Thanks for checking out Earl Grey! When you refer to "categories", are you referencing TE families or consensus sequences? If so, this is expected using Earl Grey as we implement steps to reduce TE library redundancy, which is especially apparent with EDTA. I would highly recommend looking at the Earl Grey manuscript (https://www.biorxiv.org/content/10.1101/2022.06.30.498289v3), where we provide extensive benchmarking and explanation of the differences between Earl Grey, RepeatModeler2, and EDTA.
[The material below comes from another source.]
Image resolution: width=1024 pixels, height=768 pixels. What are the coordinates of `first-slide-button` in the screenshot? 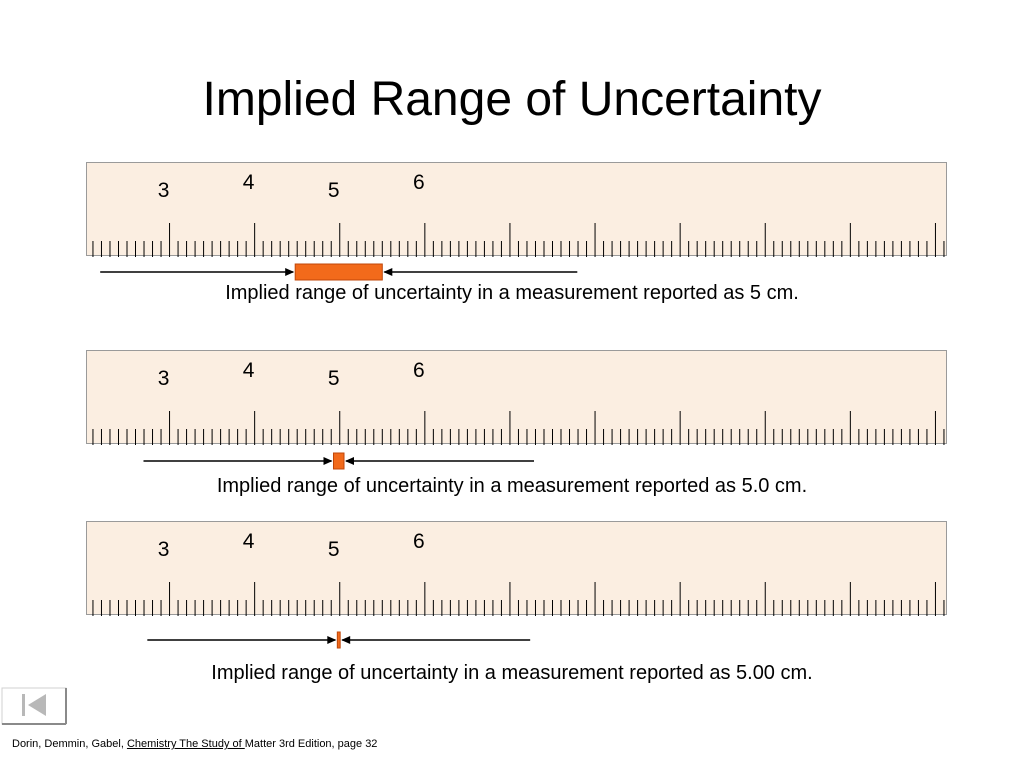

Regarding TE classification, there are going to be inherent differences among software depending on which databases they have been configured with, and how distant the species being annotated is from those contained in the databases. Whilst automated methods are good for broadscale repeatable annotation, if you need full confidence in certain TE families, some form of manual curation is going to be required. For example, it is likely that some unclassified families in RepeatModeler2 and Earl Grey are non-autonomous TEs such as MITEs or SINEs. It is worth noting that "Unclassified" can still very much be a real TE family, just one for which our current sampling of eukaryotes has not been extensive enough for us to have described another element similar enough. This will of course get better as sampling increases across eukaryotes. Also, be aware that EDTA does not annotate LINEs and SINEs, so the outputs can be quite different if you expect to find a lot of these in your genome of interest.